Optimal Permutation Recovery in Permuted Monotone Matrix Model

Motivated by recent research on quantifying bacterial growth dynamics based on genome assemblies, we consider a permuted monotone matrix model $Y=\Theta\Pi+Z$, where the rows represent different samples, the columns represent contigs in genome assemblies and the elements represent log-read counts after preprocessing steps and Guanine-Cytosine (GC) adjustment.
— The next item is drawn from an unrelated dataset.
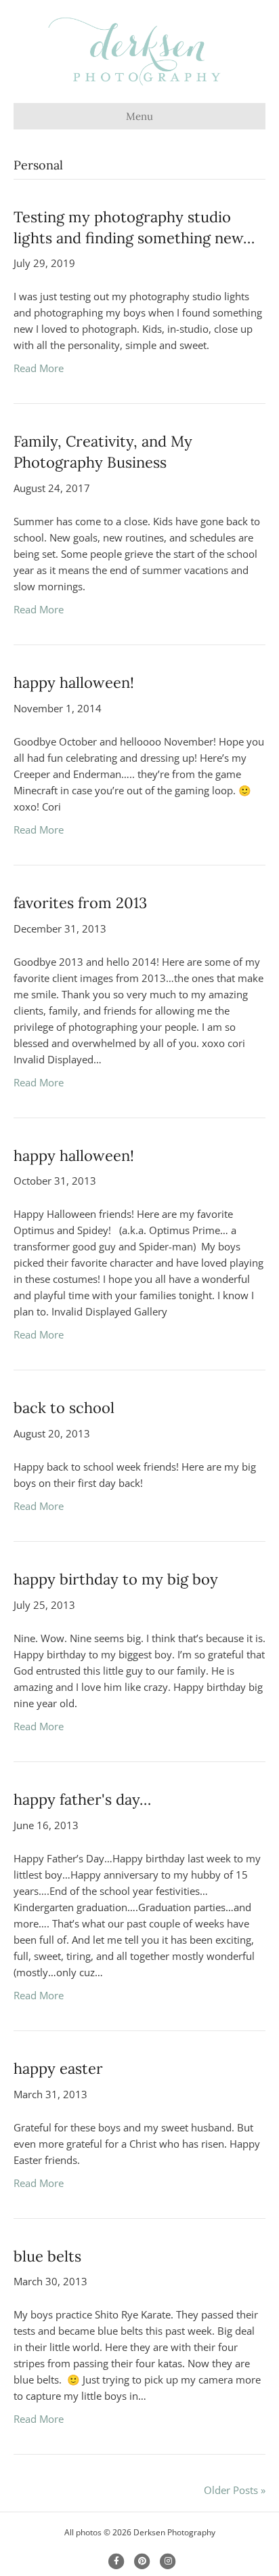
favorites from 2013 (80, 902)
In this model, $\Theta$ is an unknown mean matrix with monotone entries for each row, $\Pi$ is a permutation matrix that permutes the columns of $\Theta$, and $Z$ is a noise matrix. This paper studies the problem of estimation/recovery of $\Pi$ given the observed noisy matrix $Y$. We propose an estimator based on the best linear projection, which is shown to be minimax rate-optimal for both exact recovery, as measured by the 0-1 loss, and partial recovery, as quantified by the normalized Kendall's tau distance. Simulation studies demonstrate the superior empirical performance of the proposed estimator over alternative methods. We demonstrate the methods using a synthetic metagenomics dataset of 45 closely related bacterial species and a real metagenomic dataset to compare the bacterial growth dynamics between the responders and the non-responders of the IBD patients after 8 weeks of treatment.